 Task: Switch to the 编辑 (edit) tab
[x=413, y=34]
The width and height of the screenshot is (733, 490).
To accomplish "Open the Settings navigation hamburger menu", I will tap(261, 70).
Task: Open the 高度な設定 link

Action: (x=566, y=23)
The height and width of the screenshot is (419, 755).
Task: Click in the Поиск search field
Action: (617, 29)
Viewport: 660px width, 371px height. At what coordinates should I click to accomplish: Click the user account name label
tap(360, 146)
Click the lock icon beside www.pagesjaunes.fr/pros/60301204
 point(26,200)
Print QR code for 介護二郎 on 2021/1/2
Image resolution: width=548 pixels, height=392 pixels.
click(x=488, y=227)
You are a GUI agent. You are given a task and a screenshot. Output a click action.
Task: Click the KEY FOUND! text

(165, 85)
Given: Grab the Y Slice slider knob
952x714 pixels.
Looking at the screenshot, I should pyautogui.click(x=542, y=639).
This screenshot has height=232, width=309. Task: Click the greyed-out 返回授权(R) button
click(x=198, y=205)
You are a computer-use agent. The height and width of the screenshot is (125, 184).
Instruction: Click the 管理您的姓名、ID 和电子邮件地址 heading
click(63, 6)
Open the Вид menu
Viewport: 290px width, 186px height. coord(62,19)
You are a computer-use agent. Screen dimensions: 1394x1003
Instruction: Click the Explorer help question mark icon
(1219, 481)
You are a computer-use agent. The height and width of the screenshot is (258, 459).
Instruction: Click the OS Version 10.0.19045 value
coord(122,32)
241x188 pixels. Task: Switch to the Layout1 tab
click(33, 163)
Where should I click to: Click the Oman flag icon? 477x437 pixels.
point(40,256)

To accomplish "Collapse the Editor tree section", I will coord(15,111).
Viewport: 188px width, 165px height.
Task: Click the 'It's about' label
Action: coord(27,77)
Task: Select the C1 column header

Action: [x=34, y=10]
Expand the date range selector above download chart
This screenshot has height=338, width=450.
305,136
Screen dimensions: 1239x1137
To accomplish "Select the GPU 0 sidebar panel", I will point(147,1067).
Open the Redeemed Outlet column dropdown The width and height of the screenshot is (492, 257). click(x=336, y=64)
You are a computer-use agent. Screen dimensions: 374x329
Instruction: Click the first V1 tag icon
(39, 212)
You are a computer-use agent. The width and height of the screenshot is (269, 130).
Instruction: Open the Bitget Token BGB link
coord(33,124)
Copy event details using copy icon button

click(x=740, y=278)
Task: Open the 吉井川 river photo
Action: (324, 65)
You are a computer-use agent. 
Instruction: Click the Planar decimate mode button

=-=-=-=-=

Your task
Give every line of the records above as a numbered list, omitting blank lines.

Answer
1.  Task: Switch to the 编辑 (edit) tab
2. [x=413, y=34]
3. The width and height of the screenshot is (733, 490).
4. To accomplish "Open the Settings navigation hamburger menu", I will tap(261, 70).
5. Task: Open the 高度な設定 link
6. Action: (x=566, y=23)
7. The height and width of the screenshot is (419, 755).
8. Task: Click in the Поиск search field
9. Action: (617, 29)
10. Viewport: 660px width, 371px height. At what coordinates should I click to accomplish: Click the user account name label
11. tap(360, 146)
12. Click the lock icon beside www.pagesjaunes.fr/pros/60301204
13.  point(26,200)
14. Print QR code for 介護二郎 on 2021/1/2
15. Image resolution: width=548 pixels, height=392 pixels.
16. click(x=488, y=227)
17. You are a GUI agent. You are given a task and a screenshot. Output a click action.
18. Task: Click the KEY FOUND! text
19. (165, 85)
20. Given: Grab the Y Slice slider knob
21. 952x714 pixels.
22. Looking at the screenshot, I should pyautogui.click(x=542, y=639).
23. This screenshot has height=232, width=309. Task: Click the greyed-out 返回授权(R) button
24. click(x=198, y=205)
25. You are a computer-use agent. The height and width of the screenshot is (125, 184).
26. Instruction: Click the 管理您的姓名、ID 和电子邮件地址 heading
27. click(63, 6)
28. Open the Вид menu
29. Viewport: 290px width, 186px height. coord(62,19)
30. You are a computer-use agent. Screen dimensions: 1394x1003
31. Instruction: Click the Explorer help question mark icon
32. (1219, 481)
33. You are a computer-use agent. The height and width of the screenshot is (258, 459).
34. Instruction: Click the OS Version 10.0.19045 value
35. coord(122,32)
36. 241x188 pixels. Task: Switch to the Layout1 tab
37. click(33, 163)
38. Where should I click to: Click the Oman flag icon? 477x437 pixels.
39. point(40,256)
40. To accomplish "Collapse the Editor tree section", I will coord(15,111).
41. Viewport: 188px width, 165px height.
42. Task: Click the 'It's about' label
43. Action: coord(27,77)
44. Task: Select the C1 column header
45. Action: [x=34, y=10]
46. Expand the date range selector above download chart
47. This screenshot has height=338, width=450.
48. 305,136
49. Screen dimensions: 1239x1137
50. To accomplish "Select the GPU 0 sidebar panel", I will point(147,1067).
51. Open the Redeemed Outlet column dropdown The width and height of the screenshot is (492, 257). click(x=336, y=64)
52. You are a computer-use agent. Screen dimensions: 374x329
53. Instruction: Click the first V1 tag icon
54. (39, 212)
55. You are a computer-use agent. The width and height of the screenshot is (269, 130).
56. Instruction: Open the Bitget Token BGB link
57. coord(33,124)
58. Copy event details using copy icon button
59. click(x=740, y=278)
60. Task: Open the 吉井川 river photo
61. Action: (324, 65)
62. You are a computer-use agent. 
63. Instruction: Click the Planar decimate mode button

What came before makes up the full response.